The act aims “to promote responsible credit granting and use and to prohibit reckless credit granting.” Its implementation has received mixed reviews, but its worth can be seen in the light of the economic crisis which potentially may have been averted if the provisions of NCA were employed.
The presentation was divided into three portions, first being a discussion of the U.S. crisis and its beginnings followed by a brief discussion of the concept of securitisation, third coming a detailing of the provisions of the NCA culminating in an analysis of the concepts.
One of the major reasons said to be leading up to the global financial crisis was the crisis in housing that followed massive numbers of subprime loans given by banks to high-risk consumers. Eventually, the bubble burst when borrowers began to default en masse, which lead banks to foreclose on several loans leading to large scale failures of several financial institutions.

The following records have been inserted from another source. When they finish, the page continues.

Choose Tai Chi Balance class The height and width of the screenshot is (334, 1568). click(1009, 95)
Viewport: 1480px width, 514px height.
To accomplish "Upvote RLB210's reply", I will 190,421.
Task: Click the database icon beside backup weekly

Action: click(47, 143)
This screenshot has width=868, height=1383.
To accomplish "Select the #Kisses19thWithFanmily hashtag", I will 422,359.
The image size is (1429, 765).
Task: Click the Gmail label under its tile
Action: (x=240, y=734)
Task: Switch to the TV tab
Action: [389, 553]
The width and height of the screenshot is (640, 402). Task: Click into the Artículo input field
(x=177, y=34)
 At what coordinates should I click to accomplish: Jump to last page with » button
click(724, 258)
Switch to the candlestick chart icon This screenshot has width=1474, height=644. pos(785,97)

The concept of securitisation says “securitisation is a financial technique in terms of which pools of similar claims are grouped together to sell them to an entity established for the specific purpose of acquiring such claims.”
The NCA is aimed at preventing securitisation crises.
Some of the important provisions of this Act include prevention of over-indebtedness of borrowers and reckless lending of lenders at several transactional stages, and if such over-indebtedness is detected, debt restructuring comes into play. If reckless lending is detected then there are penalties imposed. Thus by forcing consumers to live within their means, no point of collapse would come about.
The major point emphasised was the need for regulation of lending practices to prevent situations like the one current from arising.
The second presentation of the day was by Prof. Michelle Kelly-Louw, dealing with the necessity of consumer protection against rapid and repeated hikes in interest rates. Again viewing the fallout of the NCA, she first delineated the objects of the act thus: “to encourage responsible borrowing, the avoidance of over-indebtedness and reckless lending, and to provide for a system of debt restructuring.”
Under this Act, to prevent over-indebtedness, a loan amount is adjudged based upon half a persons net income minus his value of necessities. The determination of loans allowed to be taken is based on data available at the time at which such a determination is made. Where a credit provider makes a proper assessment and finds that a consumer will be able to satisfy in a timely manner all the obligations under all his credit agreements, the credit provider will conclude the credit agreement, e.g., mortgage loan (home loan).
An ‘affordability assessment’ made will depend on the prevailing interest rates at the time. However, there has been a failure to consider what happens if the interest rate increases drastically after the agreement is concluded, causing the consumer to no longer be in a position where he can satisfy his obligations under his credit agreements? These agreements are often in the nature of housing loans, etc.
The increase in interest rates may also cause the consumer to become over-indebted and, in the end, he may even end up, e.g., losing his home. This phenomenon usually occurs in the low-income groups, since, the rich and middle income groups may always downgrade their accommodation but the poor have no choice to go lower from the homes they currently are attempting to buy.
There have been several interest rate hikes over the past few years, causing large practical impact upon low-income house owners.
The South African government provides free housing to certain members of the public, but the people whose homes have been foreclosed upon are not applicable for them since they are meant for those who have never previously owned homes. The NCA has failed to take into its purview cases such as these, and consequently there is no sort of consumer protection available for those who fall into over indebtedness thanks to constantly rising interest rates.
There is a necessity to redress this injustice, but the exact means are yet to be worked out.